* **BRIEF**: Please find all lines in the data that hold the string "dropdown" and copy them.
==================================================
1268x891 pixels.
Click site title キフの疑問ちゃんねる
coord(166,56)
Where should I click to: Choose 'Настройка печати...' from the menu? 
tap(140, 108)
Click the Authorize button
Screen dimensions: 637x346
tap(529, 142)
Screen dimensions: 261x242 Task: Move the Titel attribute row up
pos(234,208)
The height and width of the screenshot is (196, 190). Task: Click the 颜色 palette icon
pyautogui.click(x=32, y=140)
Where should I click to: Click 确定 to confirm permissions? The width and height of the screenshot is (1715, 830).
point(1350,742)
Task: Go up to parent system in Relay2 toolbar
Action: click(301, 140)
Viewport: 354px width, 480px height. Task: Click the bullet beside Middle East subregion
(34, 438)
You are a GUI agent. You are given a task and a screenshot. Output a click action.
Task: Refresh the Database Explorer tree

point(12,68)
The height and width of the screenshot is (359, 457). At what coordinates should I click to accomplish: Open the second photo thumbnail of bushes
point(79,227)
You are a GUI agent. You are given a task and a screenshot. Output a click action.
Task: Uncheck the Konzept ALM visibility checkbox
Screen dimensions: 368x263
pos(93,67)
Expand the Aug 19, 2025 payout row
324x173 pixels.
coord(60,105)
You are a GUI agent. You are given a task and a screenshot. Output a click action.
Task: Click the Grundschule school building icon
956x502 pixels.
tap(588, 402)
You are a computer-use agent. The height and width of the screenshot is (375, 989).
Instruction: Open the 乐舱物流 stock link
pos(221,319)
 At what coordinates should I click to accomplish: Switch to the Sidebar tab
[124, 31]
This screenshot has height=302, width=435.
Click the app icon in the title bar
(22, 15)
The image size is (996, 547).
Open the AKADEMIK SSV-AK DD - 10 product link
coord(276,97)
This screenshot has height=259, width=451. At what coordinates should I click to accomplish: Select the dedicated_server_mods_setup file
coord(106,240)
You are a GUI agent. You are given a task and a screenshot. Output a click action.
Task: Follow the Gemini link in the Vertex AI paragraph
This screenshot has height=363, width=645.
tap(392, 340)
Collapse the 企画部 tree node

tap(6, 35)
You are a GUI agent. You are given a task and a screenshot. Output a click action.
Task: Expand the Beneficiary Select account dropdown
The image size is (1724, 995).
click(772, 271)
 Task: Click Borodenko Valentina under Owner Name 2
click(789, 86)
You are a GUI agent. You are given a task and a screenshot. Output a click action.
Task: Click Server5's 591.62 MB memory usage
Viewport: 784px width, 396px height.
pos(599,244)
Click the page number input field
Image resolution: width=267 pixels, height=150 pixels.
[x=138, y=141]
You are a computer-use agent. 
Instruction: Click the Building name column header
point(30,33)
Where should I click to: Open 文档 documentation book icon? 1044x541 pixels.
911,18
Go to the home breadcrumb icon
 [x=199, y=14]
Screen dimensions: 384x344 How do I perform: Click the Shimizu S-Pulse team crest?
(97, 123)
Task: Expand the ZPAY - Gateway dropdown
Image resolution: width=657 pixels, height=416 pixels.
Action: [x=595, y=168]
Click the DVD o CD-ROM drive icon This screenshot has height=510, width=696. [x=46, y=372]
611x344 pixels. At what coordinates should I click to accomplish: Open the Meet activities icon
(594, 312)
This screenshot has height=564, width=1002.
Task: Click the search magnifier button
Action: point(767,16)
==================================================
* **FINAL ANSWER**:
Task: Expand the Beneficiary Select account dropdown
Task: Expand the ZPAY - Gateway dropdown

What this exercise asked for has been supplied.